Compete in a data-driven quiz game with your peers
Discover more about projected opportunities and challenges
Share how you're preparing to lead your team through changing market conditions

2:50pm - 3:35pm Executive Boardroom

Clearing Data Security Hurdles in the Cloud

Chris Kirschke

Cloud Portfolio Information Security Officer

Albertsons Companies

Robert Beckerdite

Director of Information Security

VIR

Jeff Klaben

VP of IT, Ouster

Adjunct Professor, Santa Clara University

As the cloud environment grows in complexity, so do concerns about data governance. How can CISOs continue to ensure the enterprise’s most valuable assets are protected in the cloud?

Join this session to discuss:

Maintaining a strong security posture as the cloud evolves
Leveraging the right tools and teams to secure data
Communicating the assumed risk of storing sensitive data in the cloud

2:50pm - 3:35pm Executive Boardroom

Generative AI – Should CISOs be Guardians or Gatekeepers?

Mick Leach

Field CISO

Abnormal Security

Drew Ganther

Technology Evangelist

Grip Security

Al Ghous

CISO

Snapdocs

Brad Jones

CISO, VP of Information Security

Seagate Technology

From content generation to data analysis, generative AI is transforming the way people work and drastically improving productivity. However, the benefits do not come without risks, and the technology has the potential to do more harm than good when placed in the wrong hands. So what do security leaders need to know about the risks of generative AI, and how do they mitigate them?

Join this session for an insightful discussion on the latest cybersecurity challenges associated with generative AI, including:

How the threat landscape is changing as a result of generative AI
How businesses can ensure the privacy and security of sensitive data used in generative AI applications and govern them appropriately
What tools and capabilities are necessary to protect organizations from malicious uses of generative AI

3:35pm - 4:00pm Break

4:00pm - 4:45pm Keynote

Board Perspectives — Is the Story of Security Resonating?

Ash Ahuja

VP, Global Role Lead & Executive Partner, Security & Risk Management

Gartner

Selim Aissi

CISO and Corporate Board Director

CISOs spend a considerable amount of time and energy quantifying and qualifying security posture in an effort to engage and align board members with on the organization's cybersecurity strategy. But how effective are those efforts in communicating the full story of cyber risk?

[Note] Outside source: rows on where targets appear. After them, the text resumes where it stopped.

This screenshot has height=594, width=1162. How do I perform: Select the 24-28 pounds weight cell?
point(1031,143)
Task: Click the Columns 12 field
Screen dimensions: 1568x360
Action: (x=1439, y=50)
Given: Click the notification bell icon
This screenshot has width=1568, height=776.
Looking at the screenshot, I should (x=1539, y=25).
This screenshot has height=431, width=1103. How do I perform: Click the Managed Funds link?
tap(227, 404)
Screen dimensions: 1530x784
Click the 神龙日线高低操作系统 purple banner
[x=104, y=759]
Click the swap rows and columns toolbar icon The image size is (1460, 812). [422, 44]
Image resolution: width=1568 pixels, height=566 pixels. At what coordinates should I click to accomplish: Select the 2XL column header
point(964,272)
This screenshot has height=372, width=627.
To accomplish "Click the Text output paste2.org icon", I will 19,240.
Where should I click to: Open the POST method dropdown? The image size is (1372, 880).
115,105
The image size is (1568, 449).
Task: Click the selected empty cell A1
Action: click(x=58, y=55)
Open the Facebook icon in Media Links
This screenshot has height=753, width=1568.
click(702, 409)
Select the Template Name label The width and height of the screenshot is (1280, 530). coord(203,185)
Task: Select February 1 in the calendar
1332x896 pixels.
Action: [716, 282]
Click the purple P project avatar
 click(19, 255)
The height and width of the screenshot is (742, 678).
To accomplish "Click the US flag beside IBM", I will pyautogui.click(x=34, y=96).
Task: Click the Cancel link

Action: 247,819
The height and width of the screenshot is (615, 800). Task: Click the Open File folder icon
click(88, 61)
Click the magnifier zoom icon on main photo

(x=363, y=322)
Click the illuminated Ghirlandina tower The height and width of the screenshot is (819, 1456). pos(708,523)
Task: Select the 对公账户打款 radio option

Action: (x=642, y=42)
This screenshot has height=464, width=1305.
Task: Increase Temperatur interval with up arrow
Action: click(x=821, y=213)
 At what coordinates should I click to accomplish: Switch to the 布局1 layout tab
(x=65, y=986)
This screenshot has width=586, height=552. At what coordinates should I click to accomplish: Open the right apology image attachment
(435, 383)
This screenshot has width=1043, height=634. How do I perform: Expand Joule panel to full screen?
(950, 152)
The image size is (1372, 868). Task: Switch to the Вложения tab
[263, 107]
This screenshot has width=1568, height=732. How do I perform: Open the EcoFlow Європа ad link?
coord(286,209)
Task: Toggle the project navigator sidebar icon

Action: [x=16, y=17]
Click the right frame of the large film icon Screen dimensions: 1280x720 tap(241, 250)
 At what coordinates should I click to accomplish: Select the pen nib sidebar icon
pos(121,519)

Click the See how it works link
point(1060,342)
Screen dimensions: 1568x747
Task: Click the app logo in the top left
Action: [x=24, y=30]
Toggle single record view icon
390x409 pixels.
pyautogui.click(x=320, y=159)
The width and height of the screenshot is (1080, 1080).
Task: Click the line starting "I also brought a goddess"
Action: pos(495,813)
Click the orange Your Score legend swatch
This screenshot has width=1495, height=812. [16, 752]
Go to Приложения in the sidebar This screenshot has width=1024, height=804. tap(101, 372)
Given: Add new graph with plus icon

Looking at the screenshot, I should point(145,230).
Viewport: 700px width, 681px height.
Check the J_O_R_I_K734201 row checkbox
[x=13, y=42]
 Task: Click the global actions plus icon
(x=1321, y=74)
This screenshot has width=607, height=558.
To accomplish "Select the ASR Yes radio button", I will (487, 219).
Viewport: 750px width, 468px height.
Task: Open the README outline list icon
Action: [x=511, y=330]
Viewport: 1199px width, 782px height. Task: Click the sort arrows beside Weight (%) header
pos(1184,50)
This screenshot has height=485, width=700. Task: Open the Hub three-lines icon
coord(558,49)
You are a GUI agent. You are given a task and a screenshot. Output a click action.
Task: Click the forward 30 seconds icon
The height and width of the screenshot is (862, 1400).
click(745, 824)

This fireside chat-style session brings board member and CISO perspectives together on one stage to discuss:

How are board members perceiving/understanding the security threat landscape?
What do board members really want to hear from CISOs?
What can CISOs do to improve communication and engagement with the board?

4:45pm - 5:00pm Closing Reception & Prize Drawing

5:00pm - 7:30pm Private Reception

Governing Body Reception

Members of the San Francisco CISO Governing Body host this dinner to celebrate a successful day of networking and peer insights at their semi-annual CISO Executive Summit.